Mein Arbeitsplatz an der Federal Reserve (FED) of St. Louis war in einem wunderschönen, Anfang des 20. Jahrhunderts erbauten Sandsteingebäude.  Als ich die Sicherheitskontrolle in der FED of St. Louis am ersten Tag passiert habe, bekam ich einen Ausweis mit der Aufschrift „Visitor“, ab dem zweiten Tag war ich dann schon „Trusted Visitor“. Die Forschungsabteilung der FED of St. Louis ist groß. Am gleichen Tag wie ich begannen noch vier weitere Forscher ihre Arbeit. Dabei ist es so, dass manche Forscherinnen und Forscher nur einen oder einige Tage bleiben, manche aber auch sechs Monate oder ein Jahr. Auch gibt es eine Kooperation mit der Washington University in St. Louis. Es kommen Fachleute, die mit den Forscherinnen und Forscher der FED of St. Louis zusammenarbeiten und solche, die ihre eigenen Projekte verfolgen. Ich bin Betriebswirtin und habe mich deshalb  vor allem mit dem Einfluss von Inflation auf Rechnungslegungsgrößen beschäftigt. Da sich das Jahr dem Ende neigte und viele Forscherinnen und Forscher noch ihre Forschungspapiere oder Ideen vorstellten sowie Papiere von Forscherinnen und Forschern anderer Institutionen präsentiert wurden, waren die Wochen gut mit Seminaren gefüllt.

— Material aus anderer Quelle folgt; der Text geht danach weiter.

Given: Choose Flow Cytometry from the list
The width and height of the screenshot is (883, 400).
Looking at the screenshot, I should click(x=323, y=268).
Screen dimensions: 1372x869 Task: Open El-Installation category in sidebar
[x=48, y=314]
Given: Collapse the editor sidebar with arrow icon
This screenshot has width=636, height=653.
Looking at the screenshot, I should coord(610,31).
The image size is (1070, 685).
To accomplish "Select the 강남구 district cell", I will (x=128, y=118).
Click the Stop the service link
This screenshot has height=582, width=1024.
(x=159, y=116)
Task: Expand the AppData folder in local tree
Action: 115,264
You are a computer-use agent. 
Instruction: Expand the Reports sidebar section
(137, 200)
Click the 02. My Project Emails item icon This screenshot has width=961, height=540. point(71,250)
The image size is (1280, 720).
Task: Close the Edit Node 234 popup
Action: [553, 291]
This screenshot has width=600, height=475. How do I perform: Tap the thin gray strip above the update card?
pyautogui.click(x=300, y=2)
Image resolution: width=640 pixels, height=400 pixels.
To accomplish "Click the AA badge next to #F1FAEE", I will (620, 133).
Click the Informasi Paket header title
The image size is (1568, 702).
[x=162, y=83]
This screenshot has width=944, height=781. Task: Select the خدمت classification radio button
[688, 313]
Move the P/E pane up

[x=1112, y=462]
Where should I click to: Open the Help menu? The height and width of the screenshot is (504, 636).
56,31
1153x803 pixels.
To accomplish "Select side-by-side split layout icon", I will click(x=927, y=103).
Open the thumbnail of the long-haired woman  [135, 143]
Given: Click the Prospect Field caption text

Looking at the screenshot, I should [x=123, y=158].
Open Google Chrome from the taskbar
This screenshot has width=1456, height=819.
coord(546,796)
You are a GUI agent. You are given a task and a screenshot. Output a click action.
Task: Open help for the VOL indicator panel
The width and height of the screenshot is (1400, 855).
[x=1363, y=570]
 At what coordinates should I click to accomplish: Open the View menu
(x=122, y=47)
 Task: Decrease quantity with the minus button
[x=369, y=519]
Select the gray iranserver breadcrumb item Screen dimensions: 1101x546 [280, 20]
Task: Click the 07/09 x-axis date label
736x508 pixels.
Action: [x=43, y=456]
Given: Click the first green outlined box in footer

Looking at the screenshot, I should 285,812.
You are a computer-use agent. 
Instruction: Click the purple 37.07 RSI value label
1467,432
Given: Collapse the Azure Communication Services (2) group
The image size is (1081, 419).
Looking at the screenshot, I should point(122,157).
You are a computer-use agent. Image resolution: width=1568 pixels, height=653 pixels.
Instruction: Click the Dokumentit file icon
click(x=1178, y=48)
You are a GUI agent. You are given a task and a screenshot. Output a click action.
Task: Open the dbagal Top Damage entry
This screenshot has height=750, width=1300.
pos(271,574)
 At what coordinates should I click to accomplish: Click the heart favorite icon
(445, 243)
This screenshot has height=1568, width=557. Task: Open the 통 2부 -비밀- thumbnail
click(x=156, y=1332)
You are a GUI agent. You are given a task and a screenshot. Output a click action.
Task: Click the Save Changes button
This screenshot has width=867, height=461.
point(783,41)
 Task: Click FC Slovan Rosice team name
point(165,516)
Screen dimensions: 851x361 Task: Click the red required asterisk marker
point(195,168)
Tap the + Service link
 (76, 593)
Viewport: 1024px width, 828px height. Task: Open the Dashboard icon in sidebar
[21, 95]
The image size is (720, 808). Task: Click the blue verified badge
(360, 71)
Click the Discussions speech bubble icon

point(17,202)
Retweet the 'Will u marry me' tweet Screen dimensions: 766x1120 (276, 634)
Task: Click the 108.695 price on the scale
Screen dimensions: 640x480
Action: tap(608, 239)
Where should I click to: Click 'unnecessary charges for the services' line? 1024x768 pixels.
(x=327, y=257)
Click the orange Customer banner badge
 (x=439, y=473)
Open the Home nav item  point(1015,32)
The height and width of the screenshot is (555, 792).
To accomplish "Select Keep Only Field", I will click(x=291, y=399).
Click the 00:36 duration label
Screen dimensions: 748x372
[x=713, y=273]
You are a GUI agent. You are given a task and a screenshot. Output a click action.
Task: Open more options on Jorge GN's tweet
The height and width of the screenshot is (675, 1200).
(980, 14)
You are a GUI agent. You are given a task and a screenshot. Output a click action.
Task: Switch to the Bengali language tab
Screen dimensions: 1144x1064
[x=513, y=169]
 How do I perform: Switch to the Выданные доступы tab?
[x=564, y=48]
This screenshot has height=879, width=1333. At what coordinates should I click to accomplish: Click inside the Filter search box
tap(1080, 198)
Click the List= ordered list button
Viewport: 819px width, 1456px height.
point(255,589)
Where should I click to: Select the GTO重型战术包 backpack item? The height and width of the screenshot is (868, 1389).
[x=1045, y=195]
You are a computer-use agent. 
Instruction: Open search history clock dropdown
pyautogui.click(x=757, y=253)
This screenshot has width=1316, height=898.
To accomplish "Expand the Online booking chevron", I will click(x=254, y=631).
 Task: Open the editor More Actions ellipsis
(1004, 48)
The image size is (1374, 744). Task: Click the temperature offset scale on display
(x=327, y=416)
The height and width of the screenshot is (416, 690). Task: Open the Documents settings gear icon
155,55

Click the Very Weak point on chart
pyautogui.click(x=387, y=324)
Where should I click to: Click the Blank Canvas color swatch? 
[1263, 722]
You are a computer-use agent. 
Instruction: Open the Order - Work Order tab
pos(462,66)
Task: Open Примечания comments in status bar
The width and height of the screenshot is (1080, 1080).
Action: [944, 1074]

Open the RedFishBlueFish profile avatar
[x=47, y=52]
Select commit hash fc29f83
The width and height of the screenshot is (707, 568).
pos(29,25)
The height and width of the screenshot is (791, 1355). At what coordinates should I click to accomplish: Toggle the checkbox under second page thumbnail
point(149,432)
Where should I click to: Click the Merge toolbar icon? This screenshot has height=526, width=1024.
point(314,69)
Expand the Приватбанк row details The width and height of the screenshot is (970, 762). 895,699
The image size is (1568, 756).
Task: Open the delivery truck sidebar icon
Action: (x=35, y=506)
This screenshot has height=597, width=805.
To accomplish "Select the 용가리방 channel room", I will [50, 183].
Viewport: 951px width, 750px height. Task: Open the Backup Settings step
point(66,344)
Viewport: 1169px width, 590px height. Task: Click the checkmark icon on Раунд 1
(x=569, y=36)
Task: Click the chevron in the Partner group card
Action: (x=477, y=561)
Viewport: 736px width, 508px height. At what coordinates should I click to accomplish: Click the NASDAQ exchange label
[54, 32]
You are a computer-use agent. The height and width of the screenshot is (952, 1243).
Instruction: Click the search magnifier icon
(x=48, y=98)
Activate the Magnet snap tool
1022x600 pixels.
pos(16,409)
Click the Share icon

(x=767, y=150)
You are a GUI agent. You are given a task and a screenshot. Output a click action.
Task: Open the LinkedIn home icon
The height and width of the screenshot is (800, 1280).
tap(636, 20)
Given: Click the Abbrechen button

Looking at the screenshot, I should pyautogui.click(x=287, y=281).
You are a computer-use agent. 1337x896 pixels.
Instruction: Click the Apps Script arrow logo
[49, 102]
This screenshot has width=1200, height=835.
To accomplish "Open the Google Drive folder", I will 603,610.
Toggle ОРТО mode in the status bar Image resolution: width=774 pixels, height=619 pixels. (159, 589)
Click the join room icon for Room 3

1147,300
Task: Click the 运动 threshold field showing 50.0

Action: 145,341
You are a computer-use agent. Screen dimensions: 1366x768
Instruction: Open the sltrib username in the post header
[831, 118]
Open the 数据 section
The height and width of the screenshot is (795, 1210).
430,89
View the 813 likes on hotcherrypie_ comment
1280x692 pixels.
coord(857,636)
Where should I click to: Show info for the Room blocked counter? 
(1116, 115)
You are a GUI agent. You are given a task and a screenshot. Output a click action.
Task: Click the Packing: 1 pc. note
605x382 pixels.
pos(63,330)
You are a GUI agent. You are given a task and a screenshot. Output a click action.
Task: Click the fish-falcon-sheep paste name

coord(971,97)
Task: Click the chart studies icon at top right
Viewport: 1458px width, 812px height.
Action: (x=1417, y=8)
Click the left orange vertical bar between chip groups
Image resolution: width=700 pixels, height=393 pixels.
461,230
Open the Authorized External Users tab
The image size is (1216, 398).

Das bekundete Interesse an Deutschland war sowohl an der Universität als auch an der FED groß. Edwardsville ist  eine stark durch deutsche Einwanderer geprägte Stadt. Namen wie Brueggemann, Bohnenstiehl, Sauer, Koester und Mainzer sind keine Seltenheit. An der örtlichen High School und an der Universität wird Deutsch unterrichtet. Doch die Nachfrage wird immer geringer. Eine Museumsdirektorin aus Chicago besuchte mich und berichtete, dass in Chicago das Fach „Deutsch“ durch die Fächer „Chinesisch oder Japanisch“ ersetzt wurde.

Einige Forscher aus der Forschungsabteilung der FED, die recht international aufgestellt ist, interessierten sich besonders für die treibenden Faktoren der Wirtschaftskraft und des wirtschaftlichen Erfolges Deutschlands.